The hotel industry in this turbulence is amongst the worst affected. It is time for the sector to tweak its business model that is lean, agile, tactical, and transformative. These need to align with the evolving market needs and trends; landscape demands path-breaking changes. The Hotel industry, even in the Pre pandemic stage, was already under pressure due to many factors, namely, Airbnb, real estate costs, and ever-changing consumer needs in terms of the guest experience. The pandemic has brought the Hotel industry on its knees, with occupancy levels plummeting and bottom lines in red with accumulated losses. It is time to introspect now and transform to overcome the worries. The recipe of recovery herein calls for a complete overhaul. Bring change in every context, from the hotelier’s business model. From revenue to cost to design to resourcing, each aspect would need a revisit.
As a Facilities Management professional and a professional entrepreneur, I would bring some critical aspects of FM related transformation that the hotel industry needs to adopt. For a long time, they have ignored FM as a necessary tool of sustainable practices. In the interest of all its stakeholders and the state of the industry, this has become an absolute necessity. The changing face of real estate and its property management cost is one of the many essential factors that require FM intervention for better cost management. It is not a tool of facilities upkeep only but a holistic optimization of assets and cost-efficiency. This careful cost management is amongst the few steps that hospitality and leisure need to prioritize. I am sure if this is adopted effectively, it can significantly impact the Hotel industry survival dynamics. On average, hotels spend runs in double digits between Capex and Opex on its maintenance, far higher than any other built environment benchmark. I can’t entirely agree with the contention of some of the Hotel industry professionals that being a customer-centric business. The guest experience perspective demands additional specs; therefore, the higher cost is justified. No specific indicator should require additional spend other than a change in maintenance related service level requirements, what we call customized SLAs. It is more to move away from the fixated mindsets of hoteliers that industry needs are unique. Not at all; built environments have their specific set of SLAs but do need to elevate costs.

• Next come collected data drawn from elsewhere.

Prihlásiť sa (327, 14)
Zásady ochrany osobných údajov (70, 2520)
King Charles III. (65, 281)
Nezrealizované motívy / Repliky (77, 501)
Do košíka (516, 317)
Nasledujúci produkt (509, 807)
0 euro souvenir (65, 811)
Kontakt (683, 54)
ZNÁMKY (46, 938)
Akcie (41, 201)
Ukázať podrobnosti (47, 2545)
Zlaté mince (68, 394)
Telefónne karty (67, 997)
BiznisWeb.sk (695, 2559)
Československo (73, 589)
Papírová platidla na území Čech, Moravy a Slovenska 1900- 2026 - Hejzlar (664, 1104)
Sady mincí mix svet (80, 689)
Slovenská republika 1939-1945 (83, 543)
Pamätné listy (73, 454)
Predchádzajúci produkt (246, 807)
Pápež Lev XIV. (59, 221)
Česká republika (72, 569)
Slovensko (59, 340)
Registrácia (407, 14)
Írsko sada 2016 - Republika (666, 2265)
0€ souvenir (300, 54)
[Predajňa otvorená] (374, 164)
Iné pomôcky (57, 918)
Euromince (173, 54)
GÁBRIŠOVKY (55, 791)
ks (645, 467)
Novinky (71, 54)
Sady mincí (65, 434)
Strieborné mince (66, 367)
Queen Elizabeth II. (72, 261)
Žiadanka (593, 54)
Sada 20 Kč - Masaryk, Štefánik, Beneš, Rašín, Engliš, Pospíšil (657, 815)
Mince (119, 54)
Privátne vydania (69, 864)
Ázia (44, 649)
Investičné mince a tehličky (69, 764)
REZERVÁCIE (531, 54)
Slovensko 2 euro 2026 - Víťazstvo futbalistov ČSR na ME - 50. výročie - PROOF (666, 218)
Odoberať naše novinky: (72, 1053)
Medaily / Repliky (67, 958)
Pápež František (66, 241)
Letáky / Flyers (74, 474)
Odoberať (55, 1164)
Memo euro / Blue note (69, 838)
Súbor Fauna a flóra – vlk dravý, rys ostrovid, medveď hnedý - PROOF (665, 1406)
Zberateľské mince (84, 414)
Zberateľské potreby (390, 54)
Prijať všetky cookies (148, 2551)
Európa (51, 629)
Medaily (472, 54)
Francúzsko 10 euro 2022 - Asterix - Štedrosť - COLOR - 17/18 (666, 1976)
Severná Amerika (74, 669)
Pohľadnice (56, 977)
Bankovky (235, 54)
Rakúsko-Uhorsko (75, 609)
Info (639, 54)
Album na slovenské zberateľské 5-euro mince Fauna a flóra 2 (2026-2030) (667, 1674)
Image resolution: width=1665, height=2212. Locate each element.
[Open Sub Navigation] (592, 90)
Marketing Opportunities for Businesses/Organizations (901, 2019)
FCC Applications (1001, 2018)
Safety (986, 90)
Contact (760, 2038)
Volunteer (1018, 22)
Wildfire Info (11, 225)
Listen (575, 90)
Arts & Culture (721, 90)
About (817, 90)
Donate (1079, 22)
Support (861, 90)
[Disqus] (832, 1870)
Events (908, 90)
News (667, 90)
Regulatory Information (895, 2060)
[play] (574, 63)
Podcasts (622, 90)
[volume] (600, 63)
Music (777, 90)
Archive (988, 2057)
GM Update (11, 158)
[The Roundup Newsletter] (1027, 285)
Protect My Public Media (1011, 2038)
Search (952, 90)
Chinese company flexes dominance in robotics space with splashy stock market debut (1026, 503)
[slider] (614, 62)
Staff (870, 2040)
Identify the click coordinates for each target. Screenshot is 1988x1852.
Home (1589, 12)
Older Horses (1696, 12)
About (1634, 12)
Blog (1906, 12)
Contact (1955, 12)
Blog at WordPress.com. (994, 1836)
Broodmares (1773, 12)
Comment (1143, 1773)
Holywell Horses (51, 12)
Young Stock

For a long time, the hotel industry has not adhered to FM protocols critical to life cycle management. It is paramount in managing longevity as well as long term cost management. The sector is by and large operated in operations and maintenance modes with little focus on preventative planned maintenance. Their quagmire between revenue centric approach with occupied rooms being a revenue source. They have been dragging their feet on preventive measures to more reactive responses. Hotels are by and large known for being high-cost guzzlers in maintenance cost. Unfortunately, its impact is lost in the translation with blame on its guest experience sensitivities that is not true in most cases.
The FM regime is well known for its cost-effectiveness and time and again proved its mettle in upholding its true impact. It is high time that the Hoteliers community adopt FM in its entirety rather than just tactical maneuvers in outsourcing. It is common to see more and more Hoteliers outsourcing housekeeping, laundry or banquet staffing services, but these are more supply chain initiatives with fewer FM considerations. Time is ripe for transforming building & asset maintenance strategy to more effective ways with an eye on cost-benefits and quality services upkeep. There is no room for argument that any built environment cannot achieve a better end-user experience by ignoring critical PPM guidelines. This elevates the customer woes, besides the cost. It is just in hotels; the guest experience feedback does not necessarily capture maintenance-related provisions in their HMA, Hotel Management Agreements. This, in fact, is often a common contentious issue between the Hotel management companies and owners. Both continue to bicker over the Capex & OPEX costs, who should bear it, and what to classify between their accounting treatment. More so, operators want to manage gross margins whilst leaving operating expenses to owners with a headache. Therefore, it is time for stakeholders to guard their interest. The IFM regime can indeed protect to their benefit to manage costs efficiently and protect the property’s fabric.